Hélio caminha pelas ruas às vezes fotografando com uma pequena câmera, que faz imagens imprimíveis ou com o celular “porque é prático e portável”. Ele lembra que o Photoshop foi criado em 1987 e lançado em 1990 e que no início algumas pessoas questionavam a nova ferramenta. “Em qualquer tempo ou circunstância não importa o instrumento que você está usando. O importante é o que está sendo registrado em seu cérebro e enviado para o olho”. Aparatos fotográficos mudam constantemente e as novas tecnologias ajudam muito os profissionais. “Quando embarquei para o Golfo, como correspondente de guerra, eu tinha 75 quilos em minhas costas, e pesava 70. Hoje, se eu fosse cobrir outra guerra, eu viajaria tranquilo com meu celular e traria ótimas imagens”, garante.

Com uma carreira construída entre zonas de conflito e o dia a dia de uma grande cidade como São Paulo, ele transita com naturalidade entre a ficção e a realidade, sempre atento ao gesto poético do enquadramento. Depois de cobrir guerras e crises políticas, Hélio passou a explorar temas mais amplos, como a presença da arte na vida urbana, os gestos anônimos nas cidades, a memória silenciosa dos espaços. Seu acervo, hoje, é testemunho visual de várias épocas, um mosaico de imagens que revela tanto o tumulto dos grandes eventos quanto os instantes de quietude entre eles.
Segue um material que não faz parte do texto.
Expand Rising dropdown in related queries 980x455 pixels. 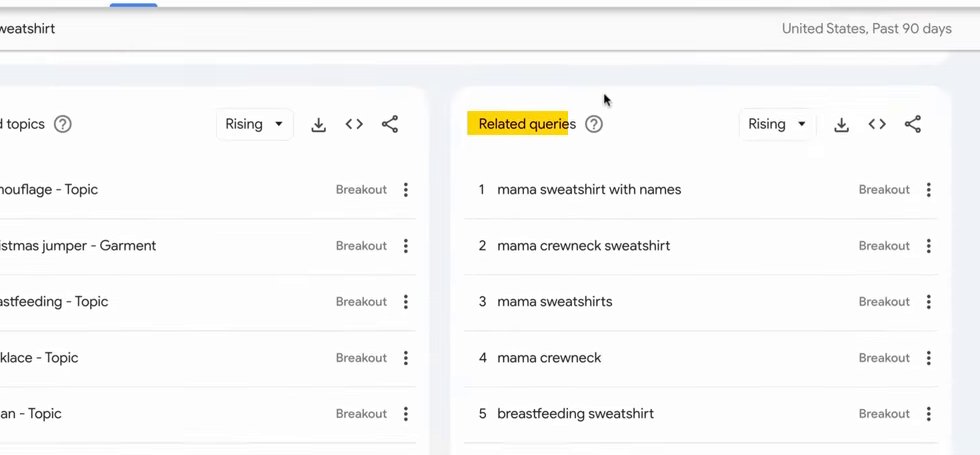777,124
Hélio cursou economia no Mackenzie, mas foi na fotografia, estudada em Florença (Itália), que encontrou sua linguagem mais duradoura. Ao longo de sua vida, construiu uma história consistente como fotógrafo e jornalista, com passagens por algumas das principais redações do país. Atuou como repórter fotográfico nos jornais O Estado de S. Paulo, Jornal da Tarde e Última Hora, além de colaborar com revistas como IstoÉ, Senhor e Veja. Foi diretor de fotografia da Agência Estado e, no jornalismo editorial, exerceu funções como secretário de redação da revista Senhor, diretor de redação da IstoÉ e fundador e diretor da revista Brasileiros.

Neste momento, ele prepara-se para o lançamento de seu site, previsto para breve, além da publicação de um futuro livro, com curadoria de Rosely Nakagawa, figura maior na história e na crítica da fotografia brasileira.